Weardale lead was among the finest and Park Level Mine at Killhope produced some of the finest seams of this heavy metal. Coming from high in the North Pennines this lead was renowned for making important products. Lead for all those products was hard won by miners working down below in the most atrocious conditions. Weardale was a hive of activity in the lead mining boom. The miners who delved in the hills saw little benefit from this growth and in most cases they were also subsistence farmers. They needed to grow their own foodstuffs to survive as the wages were so poor for the mining.

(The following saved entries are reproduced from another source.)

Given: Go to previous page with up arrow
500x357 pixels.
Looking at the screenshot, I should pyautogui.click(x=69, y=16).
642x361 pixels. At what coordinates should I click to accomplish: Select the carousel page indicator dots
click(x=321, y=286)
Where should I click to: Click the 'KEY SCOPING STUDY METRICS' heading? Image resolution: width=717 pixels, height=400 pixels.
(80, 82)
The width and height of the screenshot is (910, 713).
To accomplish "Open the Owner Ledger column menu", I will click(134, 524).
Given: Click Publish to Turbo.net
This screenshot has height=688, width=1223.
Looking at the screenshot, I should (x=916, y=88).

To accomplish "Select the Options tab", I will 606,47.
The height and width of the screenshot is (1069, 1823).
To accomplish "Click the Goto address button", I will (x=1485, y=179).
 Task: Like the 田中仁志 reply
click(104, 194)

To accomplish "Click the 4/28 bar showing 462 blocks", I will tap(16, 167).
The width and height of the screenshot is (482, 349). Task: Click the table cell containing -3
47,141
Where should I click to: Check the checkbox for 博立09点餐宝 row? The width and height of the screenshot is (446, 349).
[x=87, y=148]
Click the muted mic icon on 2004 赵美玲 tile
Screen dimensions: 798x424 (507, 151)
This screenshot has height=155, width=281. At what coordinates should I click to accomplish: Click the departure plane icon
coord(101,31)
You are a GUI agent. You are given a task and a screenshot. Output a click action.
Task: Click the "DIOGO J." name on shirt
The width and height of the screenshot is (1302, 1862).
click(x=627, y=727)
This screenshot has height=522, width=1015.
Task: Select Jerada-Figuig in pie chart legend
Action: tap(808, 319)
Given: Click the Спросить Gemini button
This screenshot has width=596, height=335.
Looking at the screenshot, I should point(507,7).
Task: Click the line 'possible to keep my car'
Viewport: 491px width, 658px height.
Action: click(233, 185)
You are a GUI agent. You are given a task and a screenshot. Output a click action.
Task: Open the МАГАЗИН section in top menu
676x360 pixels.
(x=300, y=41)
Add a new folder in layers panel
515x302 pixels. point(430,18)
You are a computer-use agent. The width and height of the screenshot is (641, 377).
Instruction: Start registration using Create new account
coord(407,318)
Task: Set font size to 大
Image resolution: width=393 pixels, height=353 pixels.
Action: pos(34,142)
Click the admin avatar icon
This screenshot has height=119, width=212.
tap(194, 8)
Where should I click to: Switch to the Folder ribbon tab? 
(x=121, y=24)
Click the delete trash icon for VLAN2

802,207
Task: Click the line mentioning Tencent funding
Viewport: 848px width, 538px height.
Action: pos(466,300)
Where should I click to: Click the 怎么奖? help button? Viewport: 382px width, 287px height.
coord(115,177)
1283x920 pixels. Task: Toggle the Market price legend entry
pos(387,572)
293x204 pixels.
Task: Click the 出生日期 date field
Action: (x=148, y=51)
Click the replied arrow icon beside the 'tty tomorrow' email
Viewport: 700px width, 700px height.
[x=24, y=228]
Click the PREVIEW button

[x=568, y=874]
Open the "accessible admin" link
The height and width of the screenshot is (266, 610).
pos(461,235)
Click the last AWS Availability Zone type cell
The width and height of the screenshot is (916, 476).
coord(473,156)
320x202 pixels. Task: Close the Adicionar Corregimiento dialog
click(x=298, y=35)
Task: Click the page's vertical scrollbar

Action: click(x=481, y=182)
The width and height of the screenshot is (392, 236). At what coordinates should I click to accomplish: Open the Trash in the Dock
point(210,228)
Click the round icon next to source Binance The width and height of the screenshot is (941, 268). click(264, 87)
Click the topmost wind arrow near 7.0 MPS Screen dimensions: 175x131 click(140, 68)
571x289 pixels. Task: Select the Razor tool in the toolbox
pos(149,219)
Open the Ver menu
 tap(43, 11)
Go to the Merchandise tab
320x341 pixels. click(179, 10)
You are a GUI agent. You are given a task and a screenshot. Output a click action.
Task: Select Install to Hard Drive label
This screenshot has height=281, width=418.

One place where the ways of lead mining of old can still be seen is at Killhope, The North of England Lead Mining Museum.. There is a huge Armstrong water wheel dominating the site and it is still possible to go down the mine and encounter what life must have been really like for those miners. This can be a pleasurable experience for the tourist going down the mine for a few minutes while those miners struggled down there all their working lives doing what was certainly a very dangerous job. Without a doubt many of these hardy souls had a very short lifespan indeed.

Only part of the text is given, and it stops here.